堀 純也 (岡山理科大学理学部応用物理学科臨床工学専攻)

心肺蘇生ガイドラインが2015年に変更された際に,一次救命処置(BLS)における胸骨圧迫について,目標数値が細かくなった.具体的には,胸骨圧迫の深さは「5cm以上」から「5 cm以上で6cmを超えない」となり,1分間あたりの圧迫の回数も「100回以上」から「100~120回」となった.一般市民向けのBLS講習会で,このような細かな評価をおこなうためには,高額なシミュレータを用いる必要がある.一方で,多数の受講者がいる講習会では,そのような高額なシミュレータを多数用意することは困難なため,安価な訓練用マネキンが用いられているが,定量的な評価はできないのが問題である.われわれは,以前に加速度センサを利用した胸骨圧迫評価ツールを試作したが,胸骨圧迫の深さの評価まではおこなっていなかった.本研究では,胸骨圧迫手技の評価機能がない心肺蘇生訓練用のマネキンに取り付けることによって胸骨圧迫の深さ,圧迫の速さ,胸骨圧迫比率(CCF : Chest Compression Fraction)を評価できるツールを作製した.
今回作製した評価ツールは,940nm Class 1レーザを光源とした測距センサ(VL53L0X,STMicroelectronics)をI2C通信でシングルボードコンピュータ(Raspberry Pi 3)に接続し,胸骨圧迫の深さを計測するものとした.胸骨圧迫の際の深さの時間変化をグラフにして可視化し,さらに1分間の胸骨圧迫回数および,CCFを表示するものとした.なお,計測プログラムはPythonで作成し,GUI化にはPyQtを用いた.

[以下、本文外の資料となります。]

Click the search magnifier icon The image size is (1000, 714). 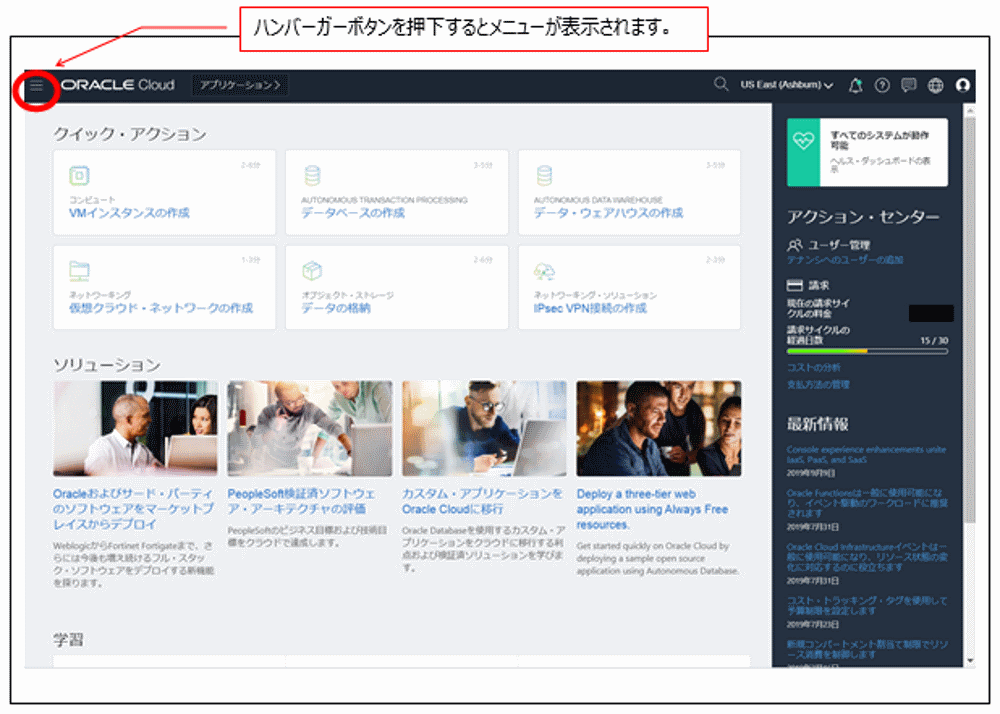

本研究で作製したツールを胸骨圧迫手技の評価機能がない訓練用マネキンに装着したところ,胸骨圧迫の速さ,深さ,CCFを評価できるようになった.一般市民向けの講習会では,1分間に100~120回の範囲にリズムがある音楽やメトロノームのリズムで胸骨圧迫の速さを体感してもらっているが,このツールを利用すれば,定量的に胸骨圧迫の手技を評価することが可能となる.